I don't wish for that. College had its up and its downs but it always felt like the wrong place for me, and the fact that I'm not sad now - that I'm actually breathing easier, feeling freer - to me it's all proof that college wasn't the best four years of my life. I think these next four years are going to put college to shame - I really do. I think they'll be hard and lonely - at times - but there is just so much possibility. I've left the world of thinking and planning - and entered the world of doing and I truly love it. I love being free. I love having the world at my fingertips and being at the point I've spent so much of my life dreaming about. It feels good - especially knowing that it's happening in a way I really feel good about.

I'm feeling more confident, more defined, more empowered. I've spent so much of the past few years afraid of having an opinion or a voice - and suddenly that fear seems so insignificant. I want to speak and express and define. I want to do.

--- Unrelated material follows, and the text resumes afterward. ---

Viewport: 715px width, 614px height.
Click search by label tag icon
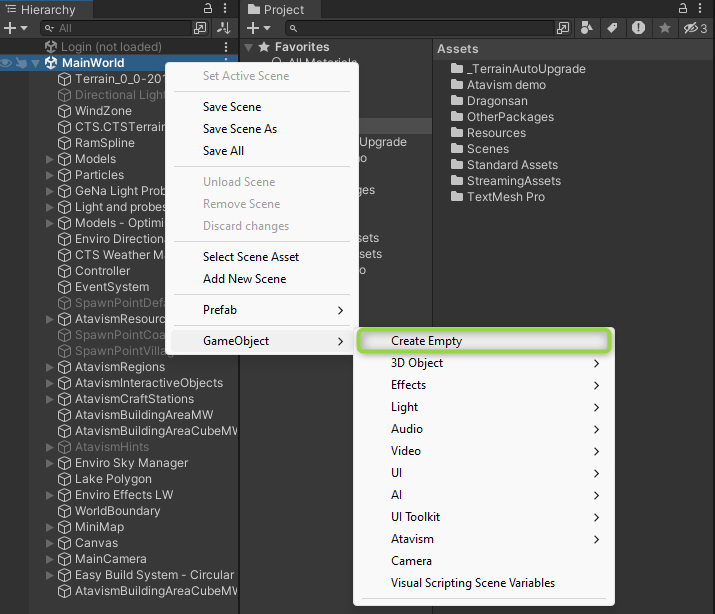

And I'm so excited about what's coming. About leaving. I know it will be hard - I know I'll struggle. I know that there will be days when I will wish to be back in the world I've known for so long. But I also know - I *know* - that going away is right. And I'm thinking about the person I was able to be in Asheville and in England. Unencumbered by my past and my weaknesses and the preconceived notions of me held by myself and all the people that know and love me. That glimpse of myself that I got while I was away in those places - it was brilliant and promising and I can't wait for the chance to find that person again. And maybe with time and work and experience, I can be that person all the time. At home and away. I'll just finally be the person that I've been waiting so long to become.

How can I be sad about the end of an era when I walk into the glow of one just begun - an era more promising and heavy with possibility than any I've yet encountered?

This is my time - and I am so thrilled to be here.

Okay - there was all this stuff I was going to say in response to Narnia - but now this entry is super long and I'm tired - so I'm going to go take a bath and watch Grey's and go to bed. And I will focus on that element tomorrow. Woo!